- **Directions for this task**:
Among the lines below, output only those between the line holding "434x425 pixels. Task: Click" and the line holding "Image resolution: width=721", inclusive, exactly as written and with no pictures.

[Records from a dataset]
§ §

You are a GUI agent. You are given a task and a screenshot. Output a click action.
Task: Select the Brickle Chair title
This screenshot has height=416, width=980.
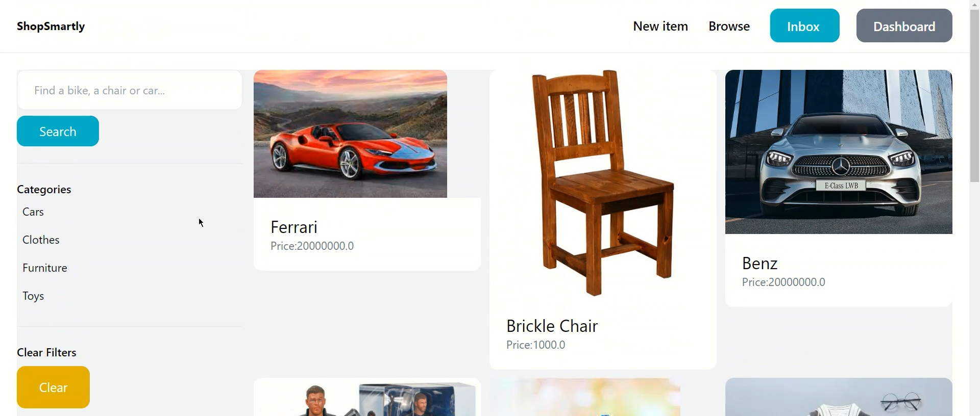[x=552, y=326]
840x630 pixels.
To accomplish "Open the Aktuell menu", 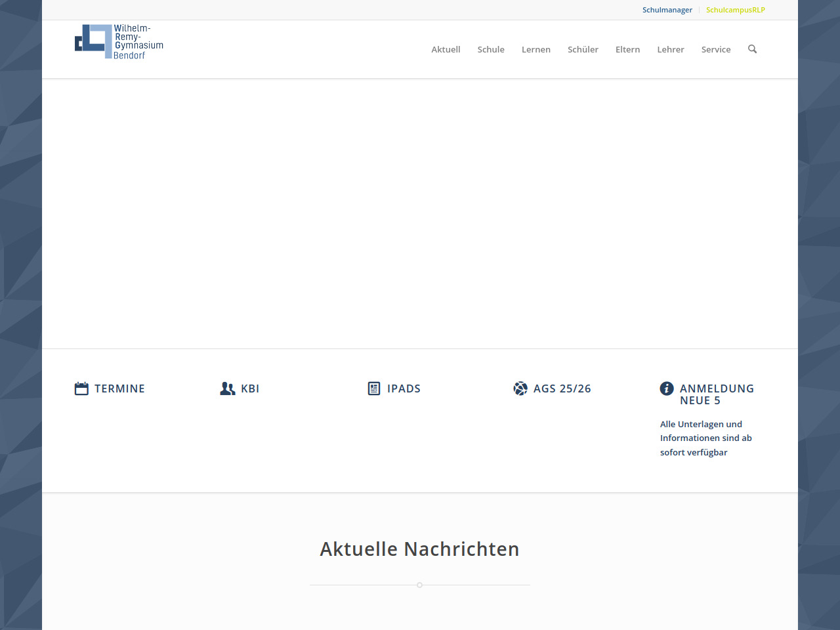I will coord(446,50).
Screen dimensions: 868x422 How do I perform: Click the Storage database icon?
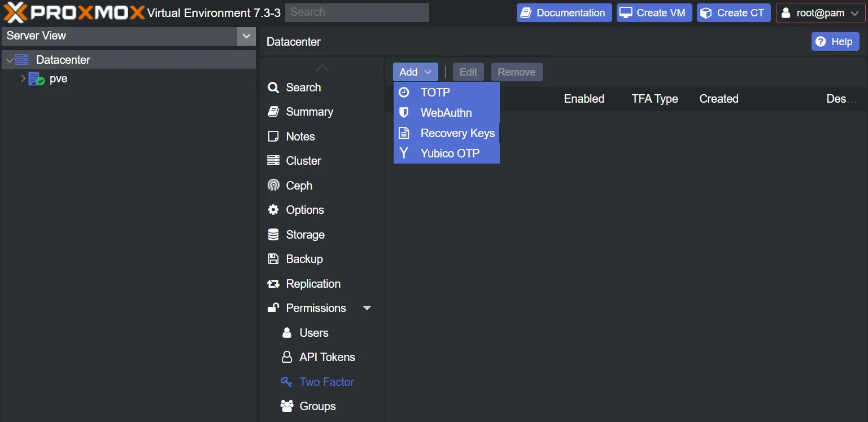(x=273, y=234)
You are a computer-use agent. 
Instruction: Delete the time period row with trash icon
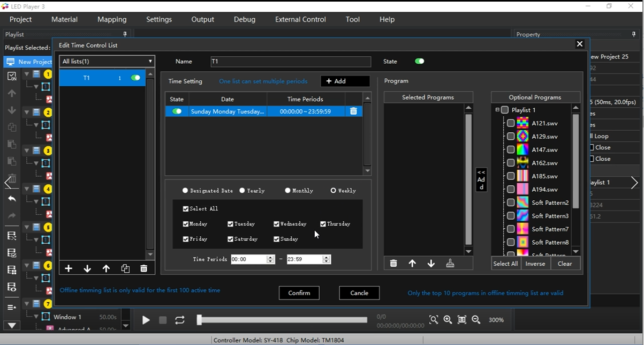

§ §

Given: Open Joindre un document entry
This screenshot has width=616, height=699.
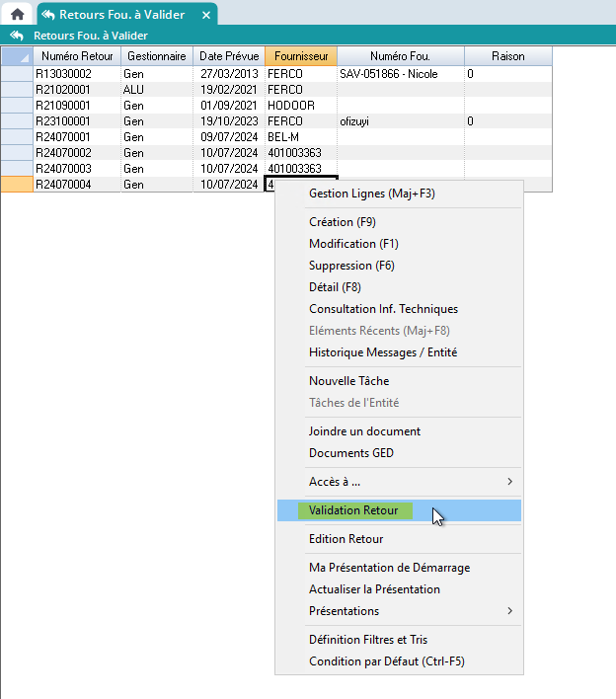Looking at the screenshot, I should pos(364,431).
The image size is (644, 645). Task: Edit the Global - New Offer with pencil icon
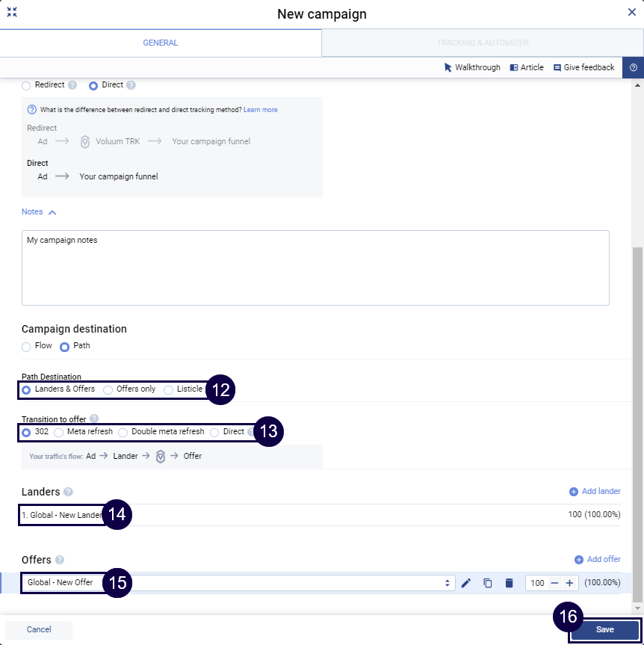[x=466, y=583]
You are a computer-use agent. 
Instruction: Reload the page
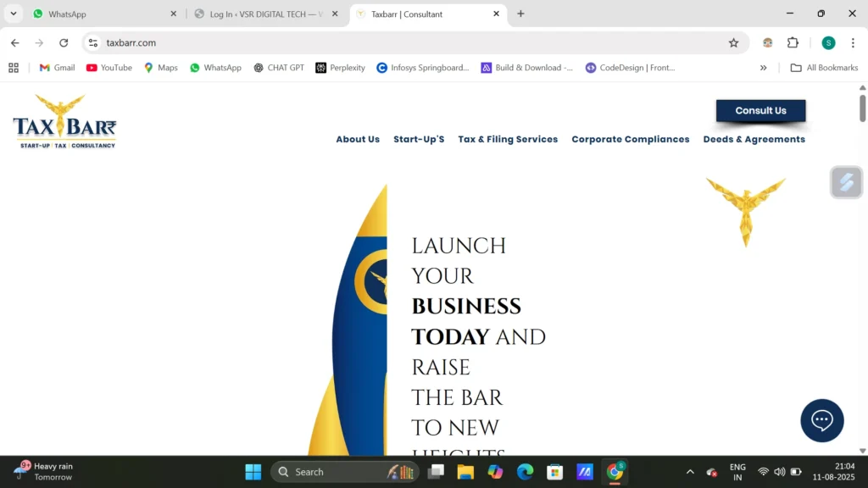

§ §

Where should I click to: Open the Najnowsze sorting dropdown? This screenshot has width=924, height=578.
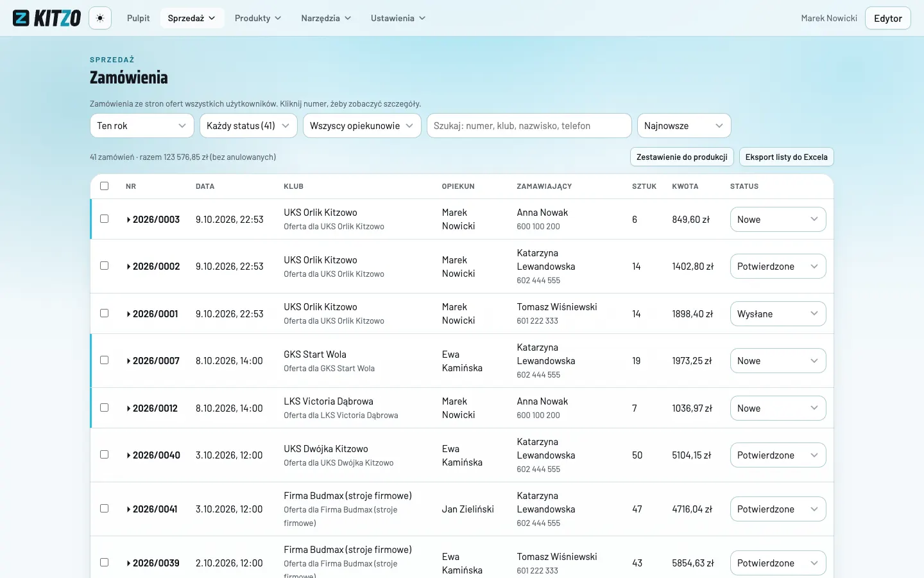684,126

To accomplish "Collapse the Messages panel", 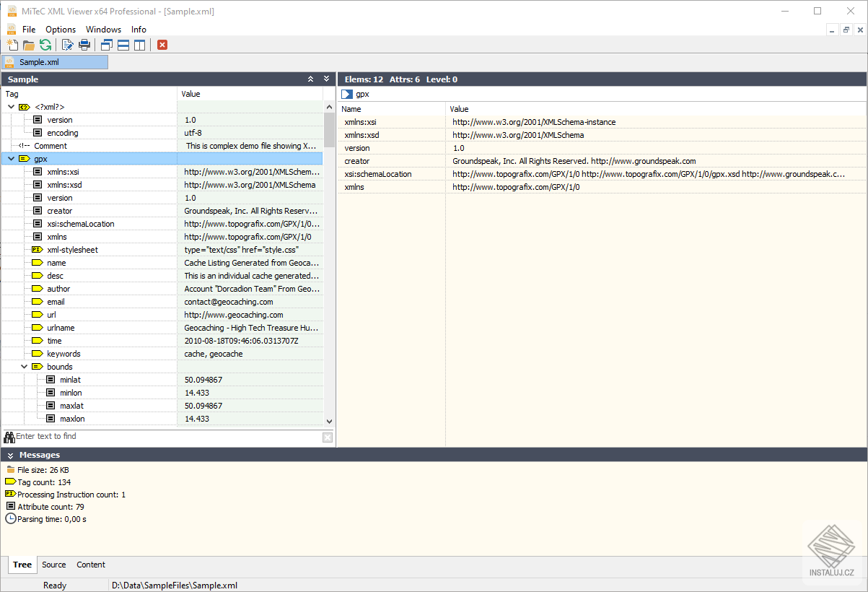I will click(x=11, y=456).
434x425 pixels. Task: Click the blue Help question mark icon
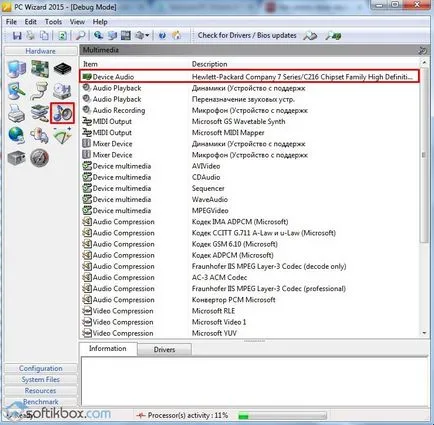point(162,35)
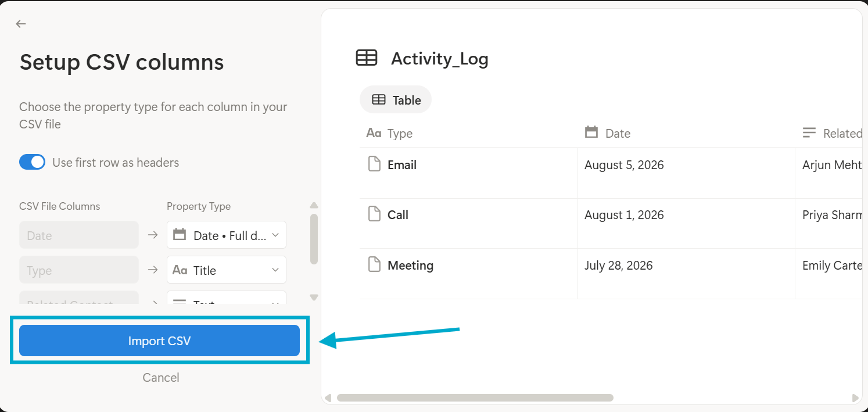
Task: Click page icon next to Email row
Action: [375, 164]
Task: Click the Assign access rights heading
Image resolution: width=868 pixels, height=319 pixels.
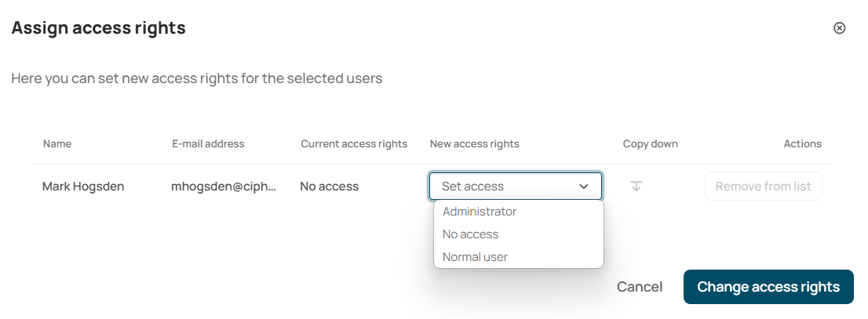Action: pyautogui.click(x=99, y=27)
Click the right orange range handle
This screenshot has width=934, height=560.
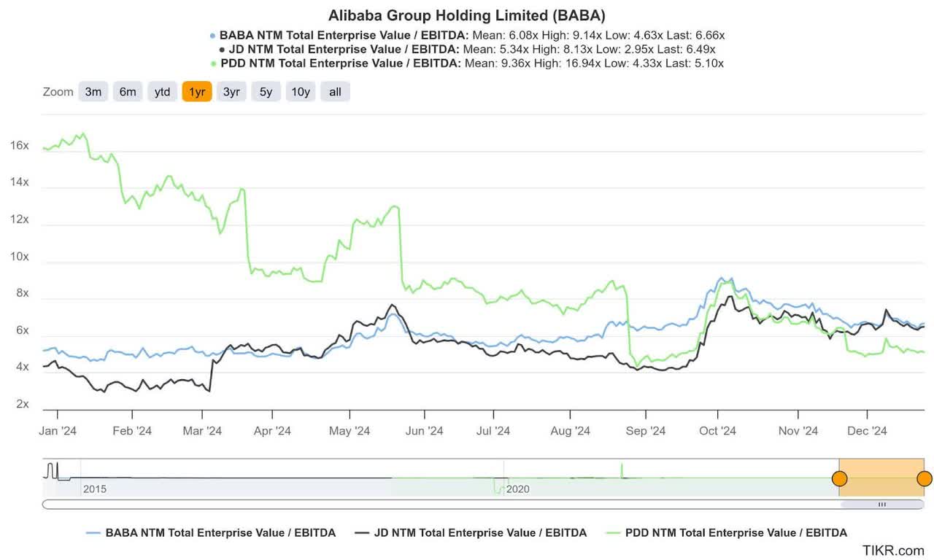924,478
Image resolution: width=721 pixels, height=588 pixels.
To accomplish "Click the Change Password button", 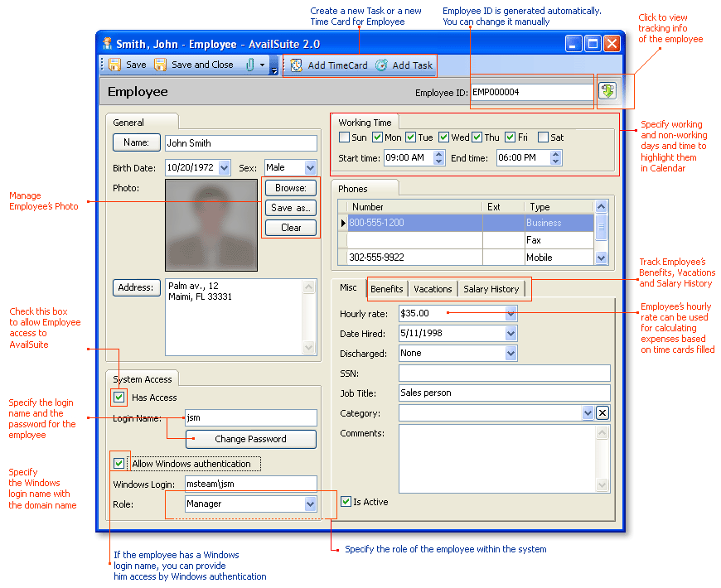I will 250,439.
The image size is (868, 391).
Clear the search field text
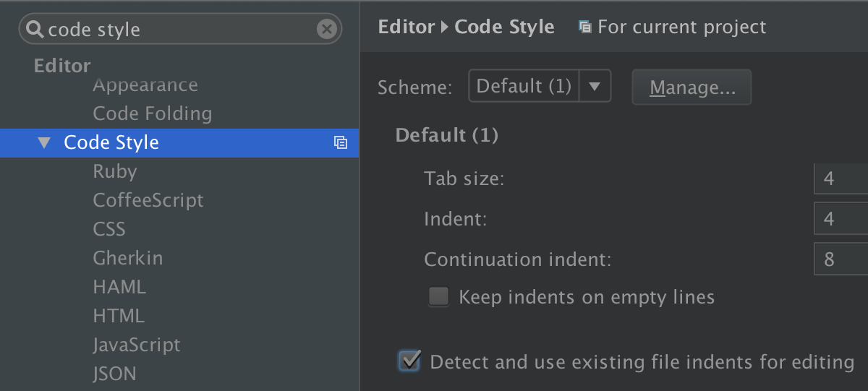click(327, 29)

§ §

- **Exercise output**:
434x425 pixels. Task: Click the blue Help question mark icon
point(162,35)
Task: Click page icon next to Email row
Action: [375, 164]
Task: Click the Assign access rights heading
Image resolution: width=868 pixels, height=319 pixels.
Action: pyautogui.click(x=99, y=27)
Click the right orange range handle
This screenshot has width=934, height=560.
924,478
Image resolution: width=721 pixels, height=588 pixels.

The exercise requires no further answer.